**TASK DETAILS:** Everything from the line that has "Image resolution: width=240" to the last line of the listing must be repeated exactly, and nothing more; omit the pictures.
EXCERPTED DATA Block Start
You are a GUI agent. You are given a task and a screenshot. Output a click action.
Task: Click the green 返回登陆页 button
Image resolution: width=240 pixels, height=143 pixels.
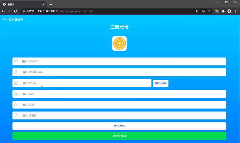119,136
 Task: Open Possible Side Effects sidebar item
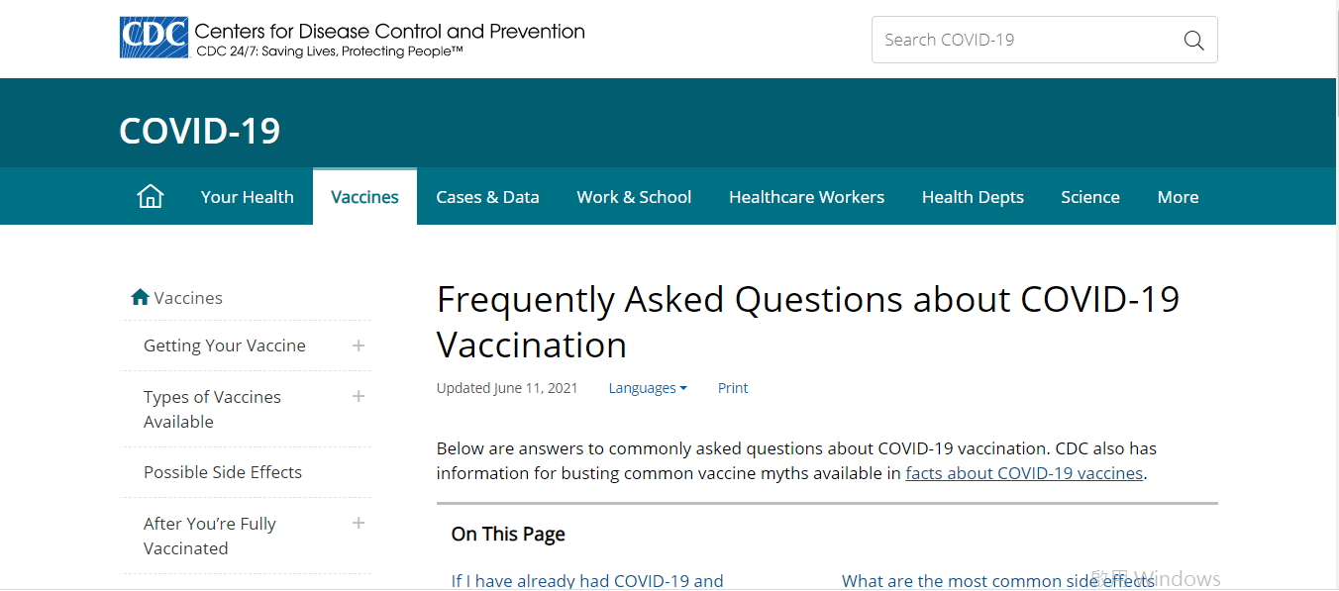pyautogui.click(x=223, y=472)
EXCERPTED DATA Block End
**SOLUTION:**
Image resolution: width=240 pixels, height=143 pixels.
119,136
 Task: Open Possible Side Effects sidebar item
pyautogui.click(x=223, y=472)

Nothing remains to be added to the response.